Checkmark – letting go #2

by Janice Williamson

4 June 2019

That insane night when you think that your daughter has been kidnapped and her phone is at the bottom of the sea near Malacca. Because when you look up the way this new app works, you discover the WhatsApp checkmarks tell you your message was sent but not read. & NOTEVENDELIVERED!!!!

And then a few sleepless hours later you receive a message from her with photos from the day trip she took with a friend by small boat to a small tropical island. And you hear her voice in a video walking and talking, her silhouette carving out her space beside a huge rock on a deserted beach. You see her bobbing in the Strait of Malacca, her face hidden behind stylish sunglasses. Hair piled on top of her head in a familiar top knot. (You remember how quickly she twirls her long tresses with a twist of her wrist into a shape that can hike or play soccer or volleyball or just sit to chat.)
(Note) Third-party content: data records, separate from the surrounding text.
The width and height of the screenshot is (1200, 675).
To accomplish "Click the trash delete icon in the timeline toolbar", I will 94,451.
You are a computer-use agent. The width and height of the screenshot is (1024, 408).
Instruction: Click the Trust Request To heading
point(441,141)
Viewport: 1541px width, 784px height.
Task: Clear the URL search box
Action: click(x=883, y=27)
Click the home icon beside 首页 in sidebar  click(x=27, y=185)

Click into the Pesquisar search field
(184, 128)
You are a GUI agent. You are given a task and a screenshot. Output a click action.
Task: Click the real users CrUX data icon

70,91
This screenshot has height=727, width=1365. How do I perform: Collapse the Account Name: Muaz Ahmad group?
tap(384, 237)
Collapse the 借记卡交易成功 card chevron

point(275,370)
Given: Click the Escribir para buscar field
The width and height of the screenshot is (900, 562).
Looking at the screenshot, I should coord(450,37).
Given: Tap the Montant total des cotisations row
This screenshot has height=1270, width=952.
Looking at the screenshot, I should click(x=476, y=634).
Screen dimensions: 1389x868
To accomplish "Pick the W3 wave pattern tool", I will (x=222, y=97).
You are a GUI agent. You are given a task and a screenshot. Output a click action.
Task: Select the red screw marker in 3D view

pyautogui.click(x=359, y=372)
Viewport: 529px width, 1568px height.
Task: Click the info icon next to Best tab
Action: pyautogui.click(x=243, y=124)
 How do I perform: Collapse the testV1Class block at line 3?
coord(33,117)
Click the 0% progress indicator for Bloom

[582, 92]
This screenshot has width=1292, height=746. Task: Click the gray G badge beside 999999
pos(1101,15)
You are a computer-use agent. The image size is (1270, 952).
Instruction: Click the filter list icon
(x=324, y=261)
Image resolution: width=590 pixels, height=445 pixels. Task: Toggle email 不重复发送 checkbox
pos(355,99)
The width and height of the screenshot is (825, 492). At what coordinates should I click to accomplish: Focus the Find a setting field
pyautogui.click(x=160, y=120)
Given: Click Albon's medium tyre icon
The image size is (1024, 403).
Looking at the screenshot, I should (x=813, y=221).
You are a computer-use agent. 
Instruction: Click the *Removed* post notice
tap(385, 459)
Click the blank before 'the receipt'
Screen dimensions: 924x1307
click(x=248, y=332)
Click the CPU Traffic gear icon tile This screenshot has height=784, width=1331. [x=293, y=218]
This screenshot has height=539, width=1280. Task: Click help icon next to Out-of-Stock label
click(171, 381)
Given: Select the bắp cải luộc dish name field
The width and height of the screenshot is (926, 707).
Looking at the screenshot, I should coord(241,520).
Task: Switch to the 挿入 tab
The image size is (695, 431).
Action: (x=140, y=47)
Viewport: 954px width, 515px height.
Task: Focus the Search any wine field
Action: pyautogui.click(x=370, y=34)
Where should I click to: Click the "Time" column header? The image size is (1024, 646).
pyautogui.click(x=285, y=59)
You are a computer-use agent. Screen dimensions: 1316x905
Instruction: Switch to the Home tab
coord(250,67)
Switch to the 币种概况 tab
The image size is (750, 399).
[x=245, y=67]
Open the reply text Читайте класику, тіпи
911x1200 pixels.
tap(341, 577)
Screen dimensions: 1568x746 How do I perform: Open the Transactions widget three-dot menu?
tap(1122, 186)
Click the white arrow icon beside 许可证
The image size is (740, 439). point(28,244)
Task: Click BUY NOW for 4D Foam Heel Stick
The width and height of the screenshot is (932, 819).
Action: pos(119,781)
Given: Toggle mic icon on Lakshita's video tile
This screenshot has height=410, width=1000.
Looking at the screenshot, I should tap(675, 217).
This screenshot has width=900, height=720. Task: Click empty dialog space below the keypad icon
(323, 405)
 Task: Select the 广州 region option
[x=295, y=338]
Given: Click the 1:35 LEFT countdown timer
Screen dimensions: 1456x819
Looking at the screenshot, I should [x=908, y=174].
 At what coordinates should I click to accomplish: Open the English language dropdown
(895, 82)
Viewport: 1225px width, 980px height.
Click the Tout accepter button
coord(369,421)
And you long for the time when you travelled at 21 and letters took days and weeks. 

Was knowing nothing a comfort? 

My mother says, “I found not thinking at all about you was best. But your father was different. He had endless confidence in your well-being.”

Finally, you fall asleep at dawn. Awake a few hours later, your first conversation with yourself is: 

“For gawd’s sake, woman – get a life!”

Your own life! 

Find your own small boat to ply the waves – the Andaman or Java or South China Seas. 

Seek out your own island. 

Stand on the other side of those greyed out checkmarks and stare across the Malacca Strait towards Sumatra. 

Or at the very least, 
as my friend Jun advises, 
— “Just empty your mind.  
Leave nothing there….”

[Ed. Writing helps. It introduces me to myself as slapstick character or horror movie director or crime detective.]